American Homesteading as Culture Construct In Southern Philippines: The Saga of the Filipino Pioneers in Mindanao,Philippines
by Faina C. Abaya-Ulindang,Ph.D
ABSTRACT
Focusing on the period 1913-1957, the author traces how the present Filipino migrants into Mindanao developed a unique response to a combination of socio-political-economic problems that inhere in frontierland development.
Originating as far back as 1913 when the American colonizers opened north central Cotabato as agricultural settlements, Filipino settlers had been oriented to the Pioneer American Dream of a "self-sufficient owner-cultivator" and encouraged to "make do" despite all the odds. Such idea or culture construct became the pattern from which subsequent resettlement projects developed-first, under the Commonwealth, then, under the Philippine Republic under President Magsaysay (1954-1957). The author posits that while the Filipino tried to fit himself into the pattern, the material conditions had never been consistently satisfactory.
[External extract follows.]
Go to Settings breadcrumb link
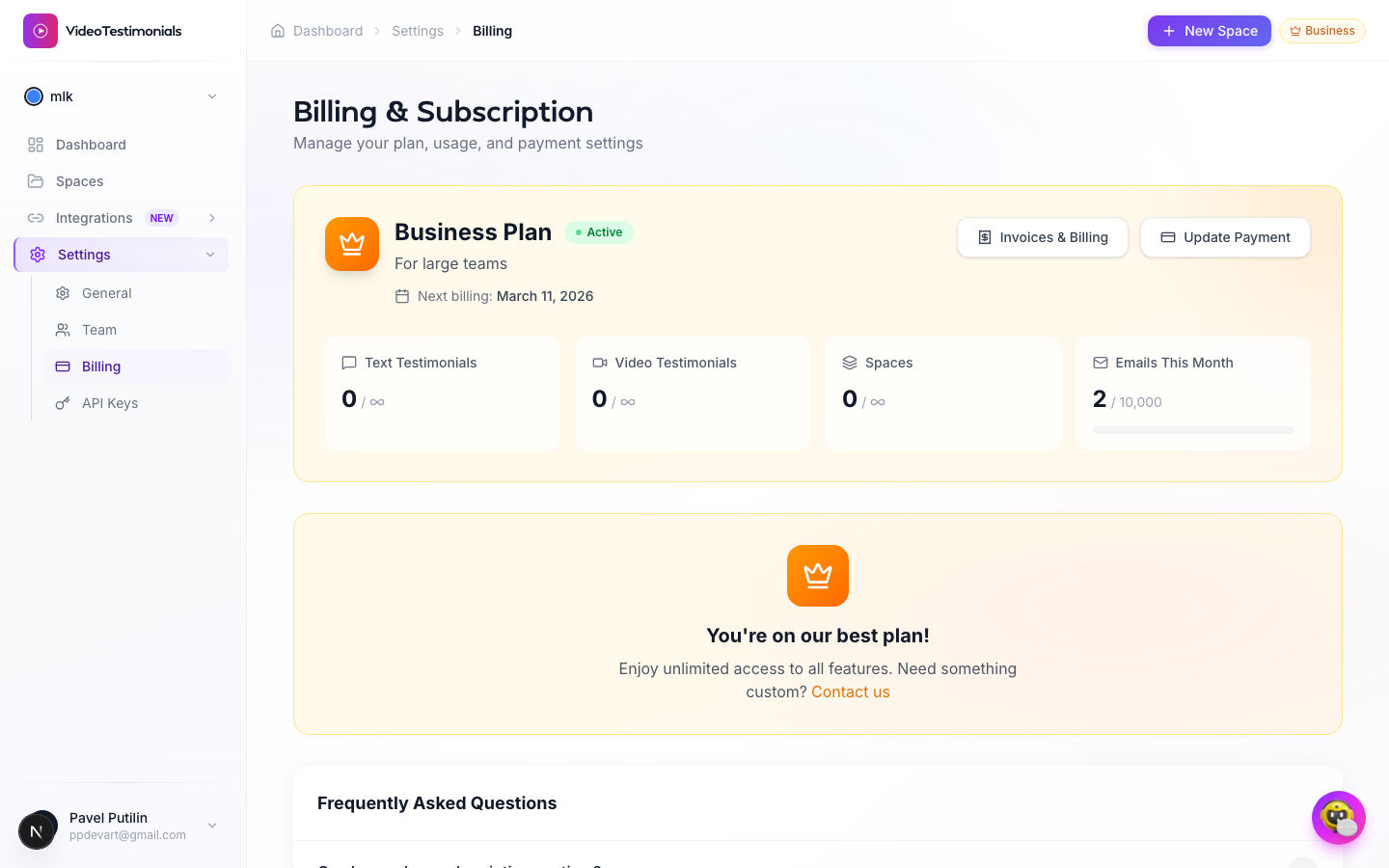Viewport: 1389px width, 868px height. click(418, 31)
As resettlement persisted as a government measure to solve its agrarian problem, the migrants from Luzon and Visayas learned to adjust to their changed condition. These set of adjustments are thus termed by the author as "pioneering complex'. Homesteading as dictated and supported by the Americans demanded that the settler must have the pioneering virtues of industriousness and resourcefulness, among others. Except in Christian dominated areas, the settler had always been a stranger in the island of Mindanao.
This study thus, will look into the varied responses of the homesteaders in Cotabato and Lanao, during the core period (1913-1957) utilizing documentary as well as oral history for sources. Pioneering complex as defined by the author means the set of physical and non-physical manifestations, from political to religious symptomatic of their response to a host of problems in pioneering. Such would be the Filipino settler's answer to the culture of (American )homesteading.